(Saved entries)
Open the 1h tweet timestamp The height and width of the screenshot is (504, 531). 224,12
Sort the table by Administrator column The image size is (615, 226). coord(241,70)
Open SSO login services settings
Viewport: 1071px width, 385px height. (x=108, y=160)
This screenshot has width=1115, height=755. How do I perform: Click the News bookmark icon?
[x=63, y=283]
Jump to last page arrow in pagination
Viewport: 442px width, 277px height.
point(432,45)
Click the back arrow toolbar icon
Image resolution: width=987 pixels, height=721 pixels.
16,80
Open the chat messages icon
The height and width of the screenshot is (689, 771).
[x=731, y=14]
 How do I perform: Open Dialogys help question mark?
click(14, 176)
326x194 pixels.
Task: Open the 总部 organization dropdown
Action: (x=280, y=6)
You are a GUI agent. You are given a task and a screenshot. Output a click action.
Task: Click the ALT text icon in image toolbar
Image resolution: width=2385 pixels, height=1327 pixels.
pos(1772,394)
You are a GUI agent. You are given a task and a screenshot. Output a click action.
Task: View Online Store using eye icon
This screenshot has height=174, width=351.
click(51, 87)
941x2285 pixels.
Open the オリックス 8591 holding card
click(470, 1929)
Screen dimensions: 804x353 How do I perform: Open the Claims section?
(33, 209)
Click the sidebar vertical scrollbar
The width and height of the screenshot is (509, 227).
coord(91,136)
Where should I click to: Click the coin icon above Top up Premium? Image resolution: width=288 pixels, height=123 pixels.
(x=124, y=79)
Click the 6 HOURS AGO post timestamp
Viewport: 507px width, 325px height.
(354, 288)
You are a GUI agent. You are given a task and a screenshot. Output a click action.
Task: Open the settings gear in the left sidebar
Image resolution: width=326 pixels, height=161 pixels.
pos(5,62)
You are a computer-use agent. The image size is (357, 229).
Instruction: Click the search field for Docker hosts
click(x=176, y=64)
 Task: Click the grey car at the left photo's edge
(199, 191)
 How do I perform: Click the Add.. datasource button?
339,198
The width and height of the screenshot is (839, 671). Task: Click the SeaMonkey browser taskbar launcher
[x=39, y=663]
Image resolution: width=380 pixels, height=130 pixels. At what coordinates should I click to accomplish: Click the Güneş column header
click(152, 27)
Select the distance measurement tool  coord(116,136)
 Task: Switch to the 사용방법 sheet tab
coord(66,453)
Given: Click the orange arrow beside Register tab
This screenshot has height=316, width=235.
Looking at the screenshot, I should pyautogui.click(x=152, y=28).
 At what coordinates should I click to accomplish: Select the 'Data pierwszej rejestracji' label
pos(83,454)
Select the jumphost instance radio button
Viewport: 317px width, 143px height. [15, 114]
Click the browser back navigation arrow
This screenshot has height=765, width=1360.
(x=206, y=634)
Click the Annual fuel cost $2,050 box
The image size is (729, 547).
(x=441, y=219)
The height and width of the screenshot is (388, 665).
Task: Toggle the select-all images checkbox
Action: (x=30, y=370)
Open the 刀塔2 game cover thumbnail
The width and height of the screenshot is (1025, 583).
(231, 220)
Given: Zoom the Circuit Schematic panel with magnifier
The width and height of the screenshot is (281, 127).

**Problem requirements:**
Once you have read the entries, reproduce each one exactly.

**Exercise solution:**
Open the 1h tweet timestamp The height and width of the screenshot is (504, 531). 224,12
Sort the table by Administrator column The image size is (615, 226). coord(241,70)
Open SSO login services settings
Viewport: 1071px width, 385px height. (x=108, y=160)
This screenshot has width=1115, height=755. How do I perform: Click the News bookmark icon?
[x=63, y=283]
Jump to last page arrow in pagination
Viewport: 442px width, 277px height.
point(432,45)
Click the back arrow toolbar icon
Image resolution: width=987 pixels, height=721 pixels.
16,80
Open the chat messages icon
The height and width of the screenshot is (689, 771).
[x=731, y=14]
 How do I perform: Open Dialogys help question mark?
click(14, 176)
326x194 pixels.
Task: Open the 总部 organization dropdown
Action: (x=280, y=6)
You are a GUI agent. You are given a task and a screenshot. Output a click action.
Task: Click the ALT text icon in image toolbar
Image resolution: width=2385 pixels, height=1327 pixels.
pos(1772,394)
You are a GUI agent. You are given a task and a screenshot. Output a click action.
Task: View Online Store using eye icon
This screenshot has height=174, width=351.
click(51, 87)
941x2285 pixels.
Open the オリックス 8591 holding card
click(470, 1929)
Screen dimensions: 804x353 How do I perform: Open the Claims section?
(33, 209)
Click the sidebar vertical scrollbar
The width and height of the screenshot is (509, 227).
coord(91,136)
Where should I click to: Click the coin icon above Top up Premium? Image resolution: width=288 pixels, height=123 pixels.
(x=124, y=79)
Click the 6 HOURS AGO post timestamp
Viewport: 507px width, 325px height.
(354, 288)
You are a GUI agent. You are given a task and a screenshot. Output a click action.
Task: Open the settings gear in the left sidebar
Image resolution: width=326 pixels, height=161 pixels.
pos(5,62)
You are a computer-use agent. The image size is (357, 229).
Instruction: Click the search field for Docker hosts
click(x=176, y=64)
 Task: Click the grey car at the left photo's edge
(199, 191)
 How do I perform: Click the Add.. datasource button?
339,198
The width and height of the screenshot is (839, 671). Task: Click the SeaMonkey browser taskbar launcher
[x=39, y=663]
Image resolution: width=380 pixels, height=130 pixels. At what coordinates should I click to accomplish: Click the Güneş column header
click(152, 27)
Select the distance measurement tool  coord(116,136)
 Task: Switch to the 사용방법 sheet tab
coord(66,453)
Given: Click the orange arrow beside Register tab
This screenshot has height=316, width=235.
Looking at the screenshot, I should pyautogui.click(x=152, y=28).
 At what coordinates should I click to accomplish: Select the 'Data pierwszej rejestracji' label
pos(83,454)
Select the jumphost instance radio button
Viewport: 317px width, 143px height. [15, 114]
Click the browser back navigation arrow
This screenshot has height=765, width=1360.
(x=206, y=634)
Click the Annual fuel cost $2,050 box
The image size is (729, 547).
(x=441, y=219)
The height and width of the screenshot is (388, 665).
Task: Toggle the select-all images checkbox
Action: (x=30, y=370)
Open the 刀塔2 game cover thumbnail
The width and height of the screenshot is (1025, 583).
(231, 220)
Given: Zoom the Circuit Schematic panel with magnifier
The width and height of the screenshot is (281, 127).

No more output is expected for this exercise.